§ Excerpt to read
Kirov Plant
Company type | Joint-stock company |
---|---|
Industry | Mechanical engineering Defense industry |
Founded | February 28, 1801 |
Founder | Under the decree of emperor Paul I |
Headquarters | , |
Area served | Coast Gulf of Finland |
Key people | General director George Semenenko |
Products | Tractors, escalators, artillery etc |
Revenue | $36.7 million[1] (2016) |
$9.46 million[1] (2016) | |
$6.57 million[1] (2016) | |
Number of employees | 5,900 |
The Kirov Plant, Kirov Factory or Leningrad Kirov Plant (LKZ) (Russian: Кировский Завод, romanized: Kirovskiy Zavod) is a major Russian machine-building manufacturing plant in St. Petersburg, Russia. It was established in 1789, then moved to its present site in 1801 as a foundry for cannonballs. The Kirov Plant is sometimes confused with another Leningrad heavy weapons manufactory, Factory No. 185 (S.M. Kirov).

Word and element pointing entries
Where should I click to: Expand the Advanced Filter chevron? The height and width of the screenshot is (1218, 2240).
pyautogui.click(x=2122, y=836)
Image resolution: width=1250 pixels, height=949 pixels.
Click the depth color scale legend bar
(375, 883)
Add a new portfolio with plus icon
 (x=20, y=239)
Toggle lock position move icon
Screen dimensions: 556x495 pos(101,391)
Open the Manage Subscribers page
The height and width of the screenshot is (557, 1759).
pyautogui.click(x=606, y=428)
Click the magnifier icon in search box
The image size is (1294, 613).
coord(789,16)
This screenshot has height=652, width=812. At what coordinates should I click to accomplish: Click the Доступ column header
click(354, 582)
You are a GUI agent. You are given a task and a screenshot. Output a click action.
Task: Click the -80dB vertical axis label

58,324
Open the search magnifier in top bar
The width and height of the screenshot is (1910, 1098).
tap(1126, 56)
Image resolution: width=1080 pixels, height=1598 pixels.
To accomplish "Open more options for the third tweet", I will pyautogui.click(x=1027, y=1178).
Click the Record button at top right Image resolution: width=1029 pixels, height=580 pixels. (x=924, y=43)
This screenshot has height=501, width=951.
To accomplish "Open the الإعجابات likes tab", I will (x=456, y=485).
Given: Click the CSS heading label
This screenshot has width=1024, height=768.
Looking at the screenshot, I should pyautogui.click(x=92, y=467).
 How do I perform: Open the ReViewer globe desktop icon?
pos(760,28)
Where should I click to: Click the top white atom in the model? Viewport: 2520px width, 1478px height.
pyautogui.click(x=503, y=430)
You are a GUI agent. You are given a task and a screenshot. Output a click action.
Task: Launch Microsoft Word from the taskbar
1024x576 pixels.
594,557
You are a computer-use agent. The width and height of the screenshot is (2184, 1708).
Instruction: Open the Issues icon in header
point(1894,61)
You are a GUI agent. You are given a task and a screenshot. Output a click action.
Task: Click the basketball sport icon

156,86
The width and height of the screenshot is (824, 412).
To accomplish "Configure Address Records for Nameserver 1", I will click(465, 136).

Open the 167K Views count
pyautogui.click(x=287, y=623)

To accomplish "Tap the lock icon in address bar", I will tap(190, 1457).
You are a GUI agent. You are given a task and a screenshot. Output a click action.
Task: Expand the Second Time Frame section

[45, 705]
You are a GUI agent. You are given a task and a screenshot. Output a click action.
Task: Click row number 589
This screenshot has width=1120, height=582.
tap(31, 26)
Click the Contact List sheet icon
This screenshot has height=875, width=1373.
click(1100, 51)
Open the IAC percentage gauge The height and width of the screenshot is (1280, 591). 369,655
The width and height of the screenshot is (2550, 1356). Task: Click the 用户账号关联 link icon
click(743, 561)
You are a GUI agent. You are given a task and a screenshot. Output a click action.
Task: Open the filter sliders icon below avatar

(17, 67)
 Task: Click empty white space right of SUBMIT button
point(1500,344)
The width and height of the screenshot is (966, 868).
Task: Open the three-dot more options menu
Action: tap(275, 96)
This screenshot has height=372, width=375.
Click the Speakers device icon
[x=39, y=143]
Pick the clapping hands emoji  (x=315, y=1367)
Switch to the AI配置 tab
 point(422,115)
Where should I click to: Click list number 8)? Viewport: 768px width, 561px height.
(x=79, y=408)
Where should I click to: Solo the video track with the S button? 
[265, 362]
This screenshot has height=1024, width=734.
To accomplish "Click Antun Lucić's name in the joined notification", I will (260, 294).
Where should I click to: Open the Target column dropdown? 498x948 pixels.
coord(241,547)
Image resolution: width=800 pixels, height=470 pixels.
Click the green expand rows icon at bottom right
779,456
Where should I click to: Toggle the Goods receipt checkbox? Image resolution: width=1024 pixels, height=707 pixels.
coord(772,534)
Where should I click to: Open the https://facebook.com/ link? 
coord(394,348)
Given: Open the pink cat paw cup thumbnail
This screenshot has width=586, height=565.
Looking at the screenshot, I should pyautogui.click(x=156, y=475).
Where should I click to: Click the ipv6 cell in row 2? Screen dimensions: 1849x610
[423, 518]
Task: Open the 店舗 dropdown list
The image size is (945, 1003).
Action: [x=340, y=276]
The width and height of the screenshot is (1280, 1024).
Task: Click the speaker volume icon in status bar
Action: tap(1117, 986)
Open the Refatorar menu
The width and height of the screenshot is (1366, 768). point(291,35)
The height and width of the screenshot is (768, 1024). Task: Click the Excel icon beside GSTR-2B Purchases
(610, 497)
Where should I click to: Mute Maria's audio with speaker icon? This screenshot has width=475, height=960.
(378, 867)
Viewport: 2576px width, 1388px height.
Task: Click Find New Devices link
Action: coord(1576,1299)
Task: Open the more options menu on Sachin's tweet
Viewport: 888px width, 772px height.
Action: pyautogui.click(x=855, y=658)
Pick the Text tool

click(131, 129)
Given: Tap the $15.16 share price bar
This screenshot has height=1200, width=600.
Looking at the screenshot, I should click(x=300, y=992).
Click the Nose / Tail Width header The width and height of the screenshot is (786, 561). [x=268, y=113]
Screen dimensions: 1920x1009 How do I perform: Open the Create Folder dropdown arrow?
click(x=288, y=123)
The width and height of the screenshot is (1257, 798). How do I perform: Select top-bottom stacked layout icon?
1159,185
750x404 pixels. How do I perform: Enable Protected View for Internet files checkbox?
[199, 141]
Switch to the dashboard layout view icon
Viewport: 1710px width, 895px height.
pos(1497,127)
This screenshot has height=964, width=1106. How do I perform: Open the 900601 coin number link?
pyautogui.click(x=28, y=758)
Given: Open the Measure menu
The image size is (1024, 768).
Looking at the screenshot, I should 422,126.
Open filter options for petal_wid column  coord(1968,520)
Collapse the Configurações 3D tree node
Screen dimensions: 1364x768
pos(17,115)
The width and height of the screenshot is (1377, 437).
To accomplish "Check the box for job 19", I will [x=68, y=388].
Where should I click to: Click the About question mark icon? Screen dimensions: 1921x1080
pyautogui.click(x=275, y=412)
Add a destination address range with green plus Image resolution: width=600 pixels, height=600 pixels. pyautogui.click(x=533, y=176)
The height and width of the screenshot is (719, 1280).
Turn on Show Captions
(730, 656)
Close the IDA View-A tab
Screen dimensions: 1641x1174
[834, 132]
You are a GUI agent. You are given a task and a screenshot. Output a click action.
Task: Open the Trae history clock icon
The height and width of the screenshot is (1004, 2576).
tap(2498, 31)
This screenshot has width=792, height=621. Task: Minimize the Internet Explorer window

§ Exercise task 1
Copy everything in the listing from the line containing "The width and height of the screenshot is (2550, 1356)." down to the line containing "(x=79, y=408)", both of those lines included.
§ Exercise task 2
Proceed with the text about the Kirov Plant, picking up after its last sentence.

§ Written answer 1
The width and height of the screenshot is (2550, 1356). Task: Click the 用户账号关联 link icon
click(743, 561)
You are a GUI agent. You are given a task and a screenshot. Output a click action.
Task: Open the filter sliders icon below avatar

(17, 67)
 Task: Click empty white space right of SUBMIT button
point(1500,344)
The width and height of the screenshot is (966, 868).
Task: Open the three-dot more options menu
Action: tap(275, 96)
This screenshot has height=372, width=375.
Click the Speakers device icon
[x=39, y=143]
Pick the clapping hands emoji  (x=315, y=1367)
Switch to the AI配置 tab
 point(422,115)
Where should I click to: Click list number 8)? Viewport: 768px width, 561px height.
(x=79, y=408)

§ Written answer 2
History
In 1868 it was purchased by Nikolay Putilov and named the Putilov Company; it initially produced rolling stock for railways. It boomed during the industrialization of the 1890s, with the work force quadrupling in a decade, reaching 12,400 in 1900. The factory traditionally produced goods for the Russian government and railway products accounting for more than half of its total output. Starting in 1900 it also produced artillery, eventually becoming a major supplier of it to the Imperial Russian Army alongside the state arsenals. By 1917 it grew into a giant enterprise that was by far the largest in the city of St. Petersburg.
In February 1917 strikes at the factory contributed to setting in motion the chain of events which led to the February Revolution. After the October Revolution it was renamed Red Putilovite Plant (zavod Krasny Putilovets), famous for its manufacture of the first Soviet tractors, Fordzon-Putilovets, based on the Fordson tractor. The Putilov Plant was famous because of its revolutionary traditions. In the wake of Sergey Kirov's 1934 assassination, the plant was renamed Kirov Factory No. 100.
In World War II, the KV-1 tank was manufactured here. Starting around 2004 the Dartz T-98 Kombat luxury armored vehicle, somewhat reminiscent of the AM General Hummer, has been constructed at the Kirov site.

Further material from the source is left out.